Jun. 25, 2015, 9:15 AM

This illustration shows brown adipose tissue in an adult human in thermoneutral (room temperature) conditions at top, and cold-activated conditions at bottom. The PET scan on far left only shows the tissue in cold conditions, while it is evident in the MRI at far right in both conditions.

Though it is often hailed as a potentially miraculous cure for obesity or diabetes, very little is known about brown adipose tissue, or “brown fat.”

Vanderbilt University Medical Center researchers received a $2.15 million grant from the National Institutes of Health (NIH) to study the amount and activity of brown adipose tissue in adult humans, a critical step in understanding its role in metabolic disease and finding therapeutic targets.

Once believed to be found only in human infants, rodents or hibernating animals like bears and squirrels, brown adipose tissue is actually present around the shoulders, and possibly the kidneys, in adult humans. Unlike white fat (the jiggly fat that increases body mass), which stores energy, brown fat is designed to generate heat.
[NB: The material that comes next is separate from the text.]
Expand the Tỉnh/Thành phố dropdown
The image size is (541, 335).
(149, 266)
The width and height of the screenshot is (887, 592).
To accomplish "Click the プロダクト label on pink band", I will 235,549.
“There have been high hopes for a weight loss cure and some fascinating implications with diabetes, but we really haven’t been able to understand what brown adipose tissue does and how it does it,” said Brian Welch, Ph.D., MBA, assistant professor of Radiology and Radiological Sciences.

“We think our study will set the stage for future longitudinal studies of interventions to increase the amount of brown fat or just stimulate what is already there.”

Welch and Theodore Towse, Ph.D., assistant professor of Physical Medicine and Rehabilitation, are primary investigators on the five-year study, which will recruit about 150 subjects into three different areas — investigating the impact of physical activity and gender, age and body composition and diabetes on brown adipose tissue mass.

“I have a feeling we’re going to see less brown adipose tissue in obese subjects, and I expect it to be not as easily activated. But if it turns out the other way, that would be really interesting too. We have some ideas based on existing literature in animals, but we need more in humans,” Towse said.

An important innovation in this study is the use of magnetic resonance imaging (MRI) instead of positron emission tomography (PET). PET uses a radioactive glucose molecule to detect the brown fat, and subjects usually have to be scanned after exposure to cold temperatures.

“One really important drawback of the PET method, besides that it is reactive and the people are cold, is that the brown fat may not take up the tracer. It has to be activated and wanting to use fuel, and the fuel that it uses most of the time is fat. It will burn sugar, but it’s not as preferred,” said Welch, who validated the MRI techniques in a previous study.

MRI is much safer, more reliable, costs less and works at normal room temperature.

“Temperature is important because a person may not activate with the cold but we could still see and know that they have brown adipose tissue,” Towse said.

“If they have it but it doesn’t activate, that’s interesting to the physiologist. They might be perfectly healthy and it doesn’t activate, or they may be overweight and diabetic. There are a lot of questions still to be answered about that.”

Subjects will be both male and female and have a range of ages and body compositions. Some of the study aims will manipulate temperature and evaluate how brown adipose tissue reacts, while others will see what happens after the subject is fed a meal.

This study is a collaboration between Vanderbilt’s Departments of Radiology and Radiological Sciences and Physical Medicine and Rehabilitation. It is the first major grant for PM&R since its establishment in 2012.

“We’re not really sure what brown adipose tissue means for rehabilitation. People with severe burns have an upregulation in it, and there seems to be a drop with aging. There appears to be communication between muscle and brown adipose tissue, which may provide us with an understanding of muscle wasting,” Towse said.

“What I learned in my undergraduate physiology classes was that there wasn’t any brown adipose tissue in adults. So we have come a long way, but still have much to learn.”

The research is supported by National Institutes of Health grant R01DK105371.